--- BEGIN SELECTED EXTRACT ---

Gil Har-Gil (born 1953 in Tel Aviv, Israel), is an Israeli landscape architect.

Biography 
Gil graduated from  the Environmental Design Department at the Bezalel Academy of Arts and Design, Jerusalem, in 1979. Upon completing his  B.A studies Gil was employed as a planner at the Building and Construction Centre, Tel-Aviv. In 1983 Gil completed his M.L.A studies in Landscape Architecture at Cornell University, N.Y, USA. During his stay in the United States, Gil also engaged in landscape planning at the New York State Parks Authority, and served as an assistant professor at Kansas State University. In 1992 he received his Ph.D. in Town and Regional Planning, at Technion - Israel Institute of Technology, Haifa, Israel.

In 1988 Gil Har-Gil and Daphna Greenstein Co-founded their firm Greenstein • Har-Gil Landscape Architecture Ltd. The office is located on Mount Carmel, Haifa, and engages in a wide range of projects, mainly for the public sector, on a national, regional and local level. The firm participated in invited and open competitions in Israel and abroad and was awarded several first prizes and citations. The firm was awarded, among others, the Azrieli Prize for urban planning, for the design of rehabilitation of the German Colony, Haifa. The Tel-Aviv municipality Karavan Prize, for planning and design of the Hecht Park in Haifa.
Among Gil's professional works are urban design projects, infrastructure landscape restorations projects, Renewable Energy, heritage sites, nature and landscape projects, as well as urban and regional master plans.

Alongside his professional work, Gil dedicated substantial time to academic teaching of landscape architecture. In 2013 Gil was nominated Associate Professor at the faculty of Architecture and Town Building at the Technion - Israel Institute of Technology.

--- END SELECTED EXTRACT ---
--- BEGIN RECORDS PROVIDED ---

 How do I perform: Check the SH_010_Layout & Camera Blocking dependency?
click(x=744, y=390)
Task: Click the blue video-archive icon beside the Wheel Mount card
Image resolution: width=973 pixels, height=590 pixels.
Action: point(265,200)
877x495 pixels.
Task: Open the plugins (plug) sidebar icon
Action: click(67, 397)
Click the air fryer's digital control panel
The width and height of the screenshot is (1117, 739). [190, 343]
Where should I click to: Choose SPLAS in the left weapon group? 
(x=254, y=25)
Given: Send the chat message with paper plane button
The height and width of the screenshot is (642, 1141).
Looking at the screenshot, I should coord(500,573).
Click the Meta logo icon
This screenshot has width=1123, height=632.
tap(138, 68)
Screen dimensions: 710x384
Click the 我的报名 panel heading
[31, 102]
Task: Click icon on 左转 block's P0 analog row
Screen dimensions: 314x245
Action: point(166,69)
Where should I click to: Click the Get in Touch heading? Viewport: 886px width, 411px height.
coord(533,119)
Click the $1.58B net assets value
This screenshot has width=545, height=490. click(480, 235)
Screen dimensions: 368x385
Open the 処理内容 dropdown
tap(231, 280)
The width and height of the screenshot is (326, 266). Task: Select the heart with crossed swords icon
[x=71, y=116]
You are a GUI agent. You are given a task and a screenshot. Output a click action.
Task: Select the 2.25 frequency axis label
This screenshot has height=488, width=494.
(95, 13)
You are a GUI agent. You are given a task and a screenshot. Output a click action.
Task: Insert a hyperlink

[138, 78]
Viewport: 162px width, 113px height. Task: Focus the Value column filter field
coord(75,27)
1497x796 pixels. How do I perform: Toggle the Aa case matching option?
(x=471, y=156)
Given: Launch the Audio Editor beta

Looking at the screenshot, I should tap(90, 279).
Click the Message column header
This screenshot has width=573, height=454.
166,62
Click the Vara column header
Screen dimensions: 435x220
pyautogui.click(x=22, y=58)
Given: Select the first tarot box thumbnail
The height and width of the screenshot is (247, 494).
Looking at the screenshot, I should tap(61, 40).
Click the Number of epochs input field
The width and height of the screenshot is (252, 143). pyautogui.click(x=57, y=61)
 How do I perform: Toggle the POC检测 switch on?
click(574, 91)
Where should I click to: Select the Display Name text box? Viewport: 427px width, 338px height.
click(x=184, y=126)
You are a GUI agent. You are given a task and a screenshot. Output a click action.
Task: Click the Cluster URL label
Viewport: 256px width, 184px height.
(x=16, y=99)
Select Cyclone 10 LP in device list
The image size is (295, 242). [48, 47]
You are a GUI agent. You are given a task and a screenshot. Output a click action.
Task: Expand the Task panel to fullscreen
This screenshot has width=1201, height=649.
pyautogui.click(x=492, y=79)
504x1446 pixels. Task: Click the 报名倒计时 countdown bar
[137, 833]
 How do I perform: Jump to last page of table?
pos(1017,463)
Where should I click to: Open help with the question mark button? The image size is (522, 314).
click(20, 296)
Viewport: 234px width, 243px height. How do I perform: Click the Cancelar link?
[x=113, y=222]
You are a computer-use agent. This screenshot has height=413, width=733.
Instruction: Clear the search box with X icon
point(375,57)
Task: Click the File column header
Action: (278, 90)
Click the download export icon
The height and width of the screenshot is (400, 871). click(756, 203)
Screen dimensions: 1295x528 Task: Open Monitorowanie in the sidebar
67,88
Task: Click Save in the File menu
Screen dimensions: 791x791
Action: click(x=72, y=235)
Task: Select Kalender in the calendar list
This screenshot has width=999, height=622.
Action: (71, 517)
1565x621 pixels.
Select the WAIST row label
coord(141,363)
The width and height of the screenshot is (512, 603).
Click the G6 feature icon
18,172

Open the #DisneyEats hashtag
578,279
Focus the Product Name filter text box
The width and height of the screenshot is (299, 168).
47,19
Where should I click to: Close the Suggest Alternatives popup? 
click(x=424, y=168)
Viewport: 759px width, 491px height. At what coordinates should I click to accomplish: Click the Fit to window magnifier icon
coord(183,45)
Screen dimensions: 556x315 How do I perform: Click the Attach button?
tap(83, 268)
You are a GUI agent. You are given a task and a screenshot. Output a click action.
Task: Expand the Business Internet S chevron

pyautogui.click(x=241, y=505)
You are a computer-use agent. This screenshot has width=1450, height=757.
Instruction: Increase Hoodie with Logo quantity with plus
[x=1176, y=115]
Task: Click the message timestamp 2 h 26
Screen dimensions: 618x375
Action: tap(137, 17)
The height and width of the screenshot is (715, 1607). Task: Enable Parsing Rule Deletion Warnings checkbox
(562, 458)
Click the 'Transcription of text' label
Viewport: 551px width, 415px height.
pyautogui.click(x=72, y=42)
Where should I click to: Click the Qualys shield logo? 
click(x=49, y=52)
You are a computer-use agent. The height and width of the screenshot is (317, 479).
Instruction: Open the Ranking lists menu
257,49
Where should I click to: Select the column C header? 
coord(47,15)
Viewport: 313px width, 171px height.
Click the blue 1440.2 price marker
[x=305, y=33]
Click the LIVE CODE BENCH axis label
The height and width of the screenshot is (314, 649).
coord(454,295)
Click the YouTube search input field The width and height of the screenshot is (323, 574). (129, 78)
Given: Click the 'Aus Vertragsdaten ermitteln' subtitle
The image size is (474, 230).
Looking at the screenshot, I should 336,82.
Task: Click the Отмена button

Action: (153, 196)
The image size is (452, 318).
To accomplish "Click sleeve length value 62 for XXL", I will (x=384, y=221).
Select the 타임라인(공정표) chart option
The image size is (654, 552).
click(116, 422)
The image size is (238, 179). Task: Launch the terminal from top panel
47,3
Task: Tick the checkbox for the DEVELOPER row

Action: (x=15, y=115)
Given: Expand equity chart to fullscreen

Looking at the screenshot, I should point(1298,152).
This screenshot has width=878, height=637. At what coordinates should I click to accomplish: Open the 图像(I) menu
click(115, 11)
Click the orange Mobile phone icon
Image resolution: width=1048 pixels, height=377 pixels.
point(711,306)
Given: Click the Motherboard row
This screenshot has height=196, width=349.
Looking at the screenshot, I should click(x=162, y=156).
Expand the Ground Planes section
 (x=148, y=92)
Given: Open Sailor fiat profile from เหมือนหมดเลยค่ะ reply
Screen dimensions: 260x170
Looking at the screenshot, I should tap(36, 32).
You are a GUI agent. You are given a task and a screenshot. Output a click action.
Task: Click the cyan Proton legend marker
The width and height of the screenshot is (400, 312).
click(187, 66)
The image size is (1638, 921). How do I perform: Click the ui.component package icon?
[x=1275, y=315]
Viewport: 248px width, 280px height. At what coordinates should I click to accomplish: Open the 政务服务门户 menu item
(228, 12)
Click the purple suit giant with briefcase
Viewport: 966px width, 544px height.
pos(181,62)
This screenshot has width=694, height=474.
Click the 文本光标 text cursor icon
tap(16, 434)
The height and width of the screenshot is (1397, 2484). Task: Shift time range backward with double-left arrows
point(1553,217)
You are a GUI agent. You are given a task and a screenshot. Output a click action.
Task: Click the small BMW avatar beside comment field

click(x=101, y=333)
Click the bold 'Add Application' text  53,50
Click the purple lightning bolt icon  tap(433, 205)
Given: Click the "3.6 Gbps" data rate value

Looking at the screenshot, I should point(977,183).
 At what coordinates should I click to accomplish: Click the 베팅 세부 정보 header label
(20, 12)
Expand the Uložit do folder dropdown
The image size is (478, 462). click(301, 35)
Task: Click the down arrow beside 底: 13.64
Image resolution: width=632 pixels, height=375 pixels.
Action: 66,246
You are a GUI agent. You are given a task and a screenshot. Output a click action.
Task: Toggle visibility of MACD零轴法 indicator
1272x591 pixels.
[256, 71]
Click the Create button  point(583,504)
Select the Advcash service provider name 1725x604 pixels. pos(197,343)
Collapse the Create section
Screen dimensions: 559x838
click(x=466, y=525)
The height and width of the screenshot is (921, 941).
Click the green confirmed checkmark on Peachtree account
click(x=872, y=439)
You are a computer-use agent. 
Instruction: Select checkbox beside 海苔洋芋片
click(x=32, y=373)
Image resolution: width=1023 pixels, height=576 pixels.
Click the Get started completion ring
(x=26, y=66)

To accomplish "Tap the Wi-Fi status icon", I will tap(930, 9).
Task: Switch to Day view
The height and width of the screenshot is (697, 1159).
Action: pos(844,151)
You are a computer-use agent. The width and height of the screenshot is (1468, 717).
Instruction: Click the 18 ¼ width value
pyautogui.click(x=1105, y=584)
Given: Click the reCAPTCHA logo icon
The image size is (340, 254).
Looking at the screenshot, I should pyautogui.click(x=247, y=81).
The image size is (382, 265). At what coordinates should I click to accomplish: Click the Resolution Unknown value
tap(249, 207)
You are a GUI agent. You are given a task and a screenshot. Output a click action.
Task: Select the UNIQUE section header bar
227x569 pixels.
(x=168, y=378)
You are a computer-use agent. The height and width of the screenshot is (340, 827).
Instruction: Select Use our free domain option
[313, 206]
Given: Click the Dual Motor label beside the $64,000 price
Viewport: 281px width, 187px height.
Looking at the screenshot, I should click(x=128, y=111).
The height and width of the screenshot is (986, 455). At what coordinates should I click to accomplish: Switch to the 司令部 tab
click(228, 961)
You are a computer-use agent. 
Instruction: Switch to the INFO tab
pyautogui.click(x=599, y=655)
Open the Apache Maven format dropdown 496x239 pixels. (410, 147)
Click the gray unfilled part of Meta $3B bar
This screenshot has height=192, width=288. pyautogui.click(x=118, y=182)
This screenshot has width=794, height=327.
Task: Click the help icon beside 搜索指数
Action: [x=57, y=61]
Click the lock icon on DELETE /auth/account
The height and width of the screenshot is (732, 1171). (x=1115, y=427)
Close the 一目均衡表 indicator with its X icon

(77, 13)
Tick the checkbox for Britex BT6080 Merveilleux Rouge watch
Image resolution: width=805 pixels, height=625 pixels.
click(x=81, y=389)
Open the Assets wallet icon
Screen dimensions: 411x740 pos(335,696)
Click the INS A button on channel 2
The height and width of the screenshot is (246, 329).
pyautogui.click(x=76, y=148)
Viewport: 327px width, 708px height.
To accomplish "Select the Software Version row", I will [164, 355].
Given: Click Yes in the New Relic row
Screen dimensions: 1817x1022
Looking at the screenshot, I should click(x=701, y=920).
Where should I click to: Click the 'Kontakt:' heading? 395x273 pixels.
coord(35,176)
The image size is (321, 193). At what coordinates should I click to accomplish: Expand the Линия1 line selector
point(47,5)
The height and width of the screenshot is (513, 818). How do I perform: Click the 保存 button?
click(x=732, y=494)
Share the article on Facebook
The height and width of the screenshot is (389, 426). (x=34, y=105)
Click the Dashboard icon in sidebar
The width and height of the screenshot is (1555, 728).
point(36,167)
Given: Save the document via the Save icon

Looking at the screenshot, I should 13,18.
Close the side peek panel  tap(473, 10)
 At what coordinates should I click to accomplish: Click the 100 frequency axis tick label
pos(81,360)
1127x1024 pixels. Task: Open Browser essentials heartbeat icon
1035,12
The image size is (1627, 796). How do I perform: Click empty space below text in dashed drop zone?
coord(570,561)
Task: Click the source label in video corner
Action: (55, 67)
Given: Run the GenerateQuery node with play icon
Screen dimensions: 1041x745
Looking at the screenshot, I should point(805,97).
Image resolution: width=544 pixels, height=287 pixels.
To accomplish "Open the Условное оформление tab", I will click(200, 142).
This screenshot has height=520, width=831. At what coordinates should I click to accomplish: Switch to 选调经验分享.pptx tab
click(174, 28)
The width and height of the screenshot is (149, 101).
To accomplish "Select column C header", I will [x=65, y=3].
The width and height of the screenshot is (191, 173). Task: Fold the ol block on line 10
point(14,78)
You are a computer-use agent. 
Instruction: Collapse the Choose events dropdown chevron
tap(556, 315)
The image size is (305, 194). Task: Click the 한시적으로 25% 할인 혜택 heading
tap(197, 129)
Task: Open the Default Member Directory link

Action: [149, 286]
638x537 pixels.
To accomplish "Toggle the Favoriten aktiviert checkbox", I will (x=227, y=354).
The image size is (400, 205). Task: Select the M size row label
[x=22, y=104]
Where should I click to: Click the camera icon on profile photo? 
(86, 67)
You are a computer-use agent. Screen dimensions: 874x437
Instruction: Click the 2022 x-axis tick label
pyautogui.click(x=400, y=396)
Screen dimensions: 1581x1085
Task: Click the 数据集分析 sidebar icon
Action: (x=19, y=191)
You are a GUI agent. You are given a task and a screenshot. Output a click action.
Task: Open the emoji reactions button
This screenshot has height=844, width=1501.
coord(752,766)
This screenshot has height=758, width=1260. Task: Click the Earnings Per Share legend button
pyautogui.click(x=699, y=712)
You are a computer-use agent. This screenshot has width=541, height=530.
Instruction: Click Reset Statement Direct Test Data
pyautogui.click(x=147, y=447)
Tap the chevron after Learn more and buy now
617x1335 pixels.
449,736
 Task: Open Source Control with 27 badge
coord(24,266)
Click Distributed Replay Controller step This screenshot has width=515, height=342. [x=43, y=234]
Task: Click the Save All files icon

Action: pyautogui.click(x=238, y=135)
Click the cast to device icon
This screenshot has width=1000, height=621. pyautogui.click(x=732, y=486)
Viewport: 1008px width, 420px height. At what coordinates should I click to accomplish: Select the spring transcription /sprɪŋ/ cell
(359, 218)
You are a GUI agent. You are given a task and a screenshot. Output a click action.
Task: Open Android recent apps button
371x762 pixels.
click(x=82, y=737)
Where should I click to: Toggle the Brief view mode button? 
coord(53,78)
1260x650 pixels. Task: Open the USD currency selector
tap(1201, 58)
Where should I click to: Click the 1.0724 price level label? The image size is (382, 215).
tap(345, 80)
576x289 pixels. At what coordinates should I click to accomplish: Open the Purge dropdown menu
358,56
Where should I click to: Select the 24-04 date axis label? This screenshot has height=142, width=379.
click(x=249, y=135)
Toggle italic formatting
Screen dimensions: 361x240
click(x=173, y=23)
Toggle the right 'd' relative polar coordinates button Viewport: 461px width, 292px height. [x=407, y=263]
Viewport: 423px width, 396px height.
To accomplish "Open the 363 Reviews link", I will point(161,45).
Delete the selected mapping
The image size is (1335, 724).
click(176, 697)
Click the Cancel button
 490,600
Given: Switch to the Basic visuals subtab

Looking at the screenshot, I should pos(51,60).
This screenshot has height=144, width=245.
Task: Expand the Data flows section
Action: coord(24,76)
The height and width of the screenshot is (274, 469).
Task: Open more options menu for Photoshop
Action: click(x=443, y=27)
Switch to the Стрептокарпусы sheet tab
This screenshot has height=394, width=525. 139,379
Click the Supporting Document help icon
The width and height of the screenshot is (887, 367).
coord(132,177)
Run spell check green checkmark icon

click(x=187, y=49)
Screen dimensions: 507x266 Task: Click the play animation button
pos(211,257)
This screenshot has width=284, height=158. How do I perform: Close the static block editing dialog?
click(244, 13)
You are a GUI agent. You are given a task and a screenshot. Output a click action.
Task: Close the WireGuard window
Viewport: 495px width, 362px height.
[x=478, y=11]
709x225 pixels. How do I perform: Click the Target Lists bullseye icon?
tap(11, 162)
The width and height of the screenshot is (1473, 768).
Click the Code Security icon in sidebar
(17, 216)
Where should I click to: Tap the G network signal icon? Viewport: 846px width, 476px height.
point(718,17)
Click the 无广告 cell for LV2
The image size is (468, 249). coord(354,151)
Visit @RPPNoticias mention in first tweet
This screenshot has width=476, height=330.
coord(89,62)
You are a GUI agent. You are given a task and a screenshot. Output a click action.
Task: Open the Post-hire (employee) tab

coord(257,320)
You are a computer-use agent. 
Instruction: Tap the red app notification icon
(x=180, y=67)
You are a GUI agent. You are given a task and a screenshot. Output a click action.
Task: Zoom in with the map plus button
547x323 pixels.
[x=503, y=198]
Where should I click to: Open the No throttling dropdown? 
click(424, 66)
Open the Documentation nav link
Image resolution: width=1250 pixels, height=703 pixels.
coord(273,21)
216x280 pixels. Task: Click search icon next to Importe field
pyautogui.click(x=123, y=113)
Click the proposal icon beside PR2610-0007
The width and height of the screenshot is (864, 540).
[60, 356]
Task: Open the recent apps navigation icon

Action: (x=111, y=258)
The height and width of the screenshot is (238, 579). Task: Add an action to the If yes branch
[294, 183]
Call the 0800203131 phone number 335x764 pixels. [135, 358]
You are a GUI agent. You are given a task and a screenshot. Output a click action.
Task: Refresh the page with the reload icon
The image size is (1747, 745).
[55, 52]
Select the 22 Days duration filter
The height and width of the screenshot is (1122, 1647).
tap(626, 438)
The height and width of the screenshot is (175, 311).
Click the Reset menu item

--- END RECORDS PROVIDED ---

● **SET PROBLEM A**
How many rows contain the string "heading"? Case matters, and the reply should be only the number.
● **SET PROBLEM B**
Write the next part of the biography of Gil Har-Gil, picking up after its last sentence.
The biography of Gil Har-Gil and the rows have nothing to do with each other.

● **RIGHT ANSWER A**
4

● **RIGHT ANSWER B**
Gil served as a board member of the Architecture Heritage Research Center, as a council member of the Israeli Landscape Architectures Association, as the representative of Israel to the International Landscape Architects Association (IFLA) and as chairman of the Israeli Landscape Architects Association (2009-2012). Furthermore, Gil served as a referee in many professional architecture and landscape architecture competitions.

Projects

 Haifa, Hecht Park, a linear, urban park, near the sea (Karavan Prize)
 Haifa, Shikmona sea shore promenade
 Haifa, the German Colony, rehabilitation of an historic city quarter (Azrieli Prize)
 Haifa, Wizo square, an urban plaza for the Art & Design Academy, in the German Colony
 Haifa, Hadar Neighborhood, urban renewal, restoration of historic streets
 Tel-Aviv, "Green routes” for pedestrians and cyclists
 Zihkron Ya'acov, “Hamoshava Park”, a central town park
 Kiryat Bialik, "Gan Habanim", a central town park, at the heart of an old neighborhood
 Tel Dan Nature Reserve, landscape restoration and preservation
 Akko, Napoleon Hill, Archeological park
 Beit She'an valley, Springs Park, located along water streams
 Snir River, promenade along the river bed
 Taninim River, interdeciplinary master plan
 Alona, Ancient Water Park, above ancient Roman Underground water channels.
 Tel Hai, open-air museum of historical events
 Cross Israel Highway (6), landscape restoration and tunnel portal design of the northern road sections (30 km)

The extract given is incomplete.